Mais l’homme ne devient habile qu’à force d’observations et d’expériences. Il réfléchit donc, puisque observer, expérimenter, c’est réfléchir ; il raisonne, puisqu’il ne peut pas ne pas raisonner ; et en réfléchissant, il se fait illusion ; en raisonnant, il se trompe, et il croit avoir raison, il s’obstine, il abonde dans son sens, il s’estime lui-même et méprise les autres. Dès lors il s’isole, car il ne pourrait se soumettre à la majorité qu’en faisant abnégation de sa volonté et de sa raison, c’est-à-dire qu’en se reniant lui-même, ce qui est impossible. Et cet isolement, cet égoïsme rationnel, cet individualisme d’opinion enfin, durent aussi longtemps que la vérité ne lui est pas démontrée par l’observation de l’expérience.

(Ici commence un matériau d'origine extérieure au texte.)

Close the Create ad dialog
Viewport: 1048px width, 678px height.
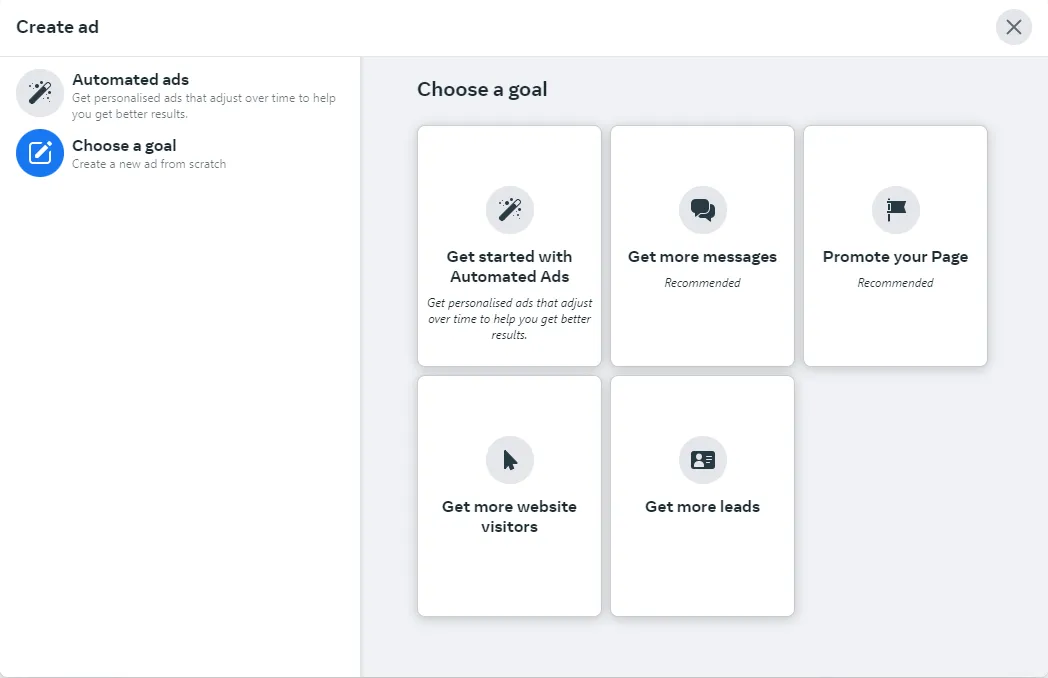[1014, 27]
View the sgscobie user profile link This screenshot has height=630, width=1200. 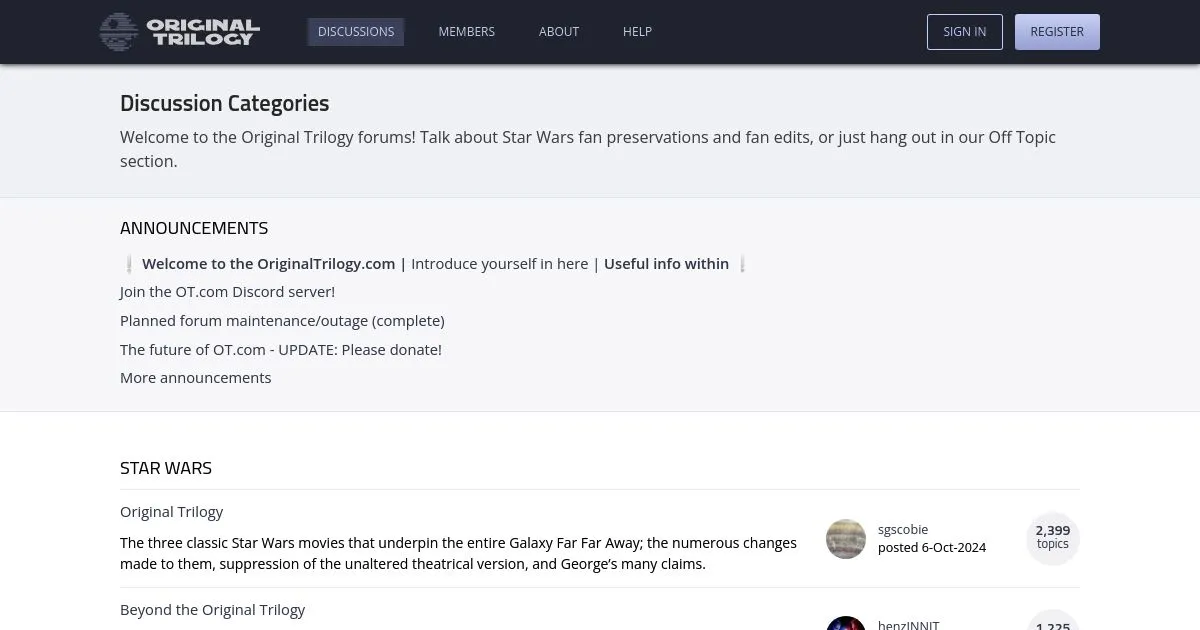(903, 530)
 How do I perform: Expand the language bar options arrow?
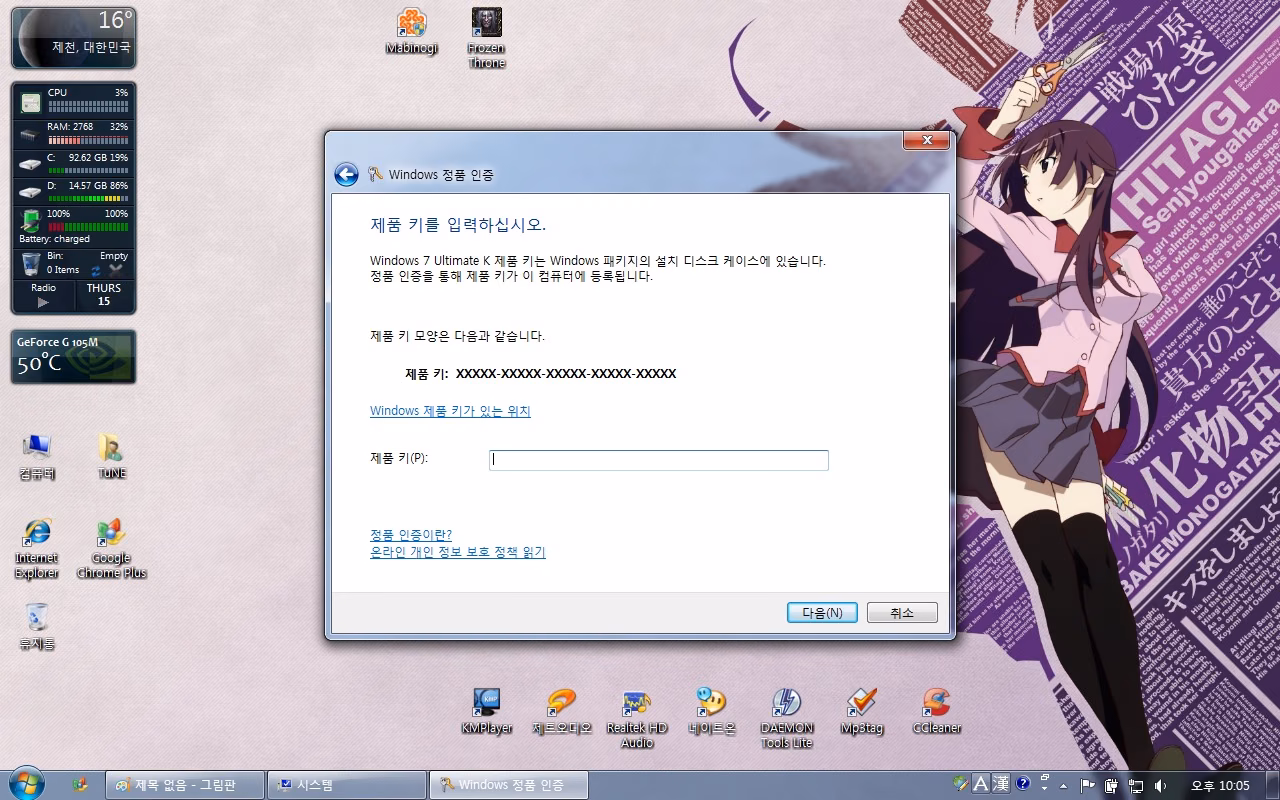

Une dernière comparaison rendra tous ces faits encore plus sensibles.

Si tout à coup, à l’instinct aveugle, mais convergent et harmonique d’un essaim d’abeilles, venait se joindre la réflexion et le raisonnement, la petite société ne pourrait subsister. D’abord les abeilles ne manqueraient pas d’essayer de quelque procédé industriel nouveau, par exemple, de faire leurs alvéoles rondes ou carrées. Les systèmes et les inventions iraient leur train, jusqu’à ce qu’une longue pratique, aidée d’une savante géométrie, eût démontré que la figure hexagone est la plus avantageuse. Puis il y aurait des insurrections : on dirait aux bourdons de se pourvoir, aux reines de travailler ; la jalousie se mettrait parmi les ouvrières, les discordes éclateraient, chacun voudrait bientôt produire pour son propre compte, finalement la ruche serait abandonnée et les abeilles périraient. Le mal, comme un serpent caché sous les fleurs, se serait glissé dans la république mellifère par cela même qui devait en faire la gloire, par le raisonnement et la raison.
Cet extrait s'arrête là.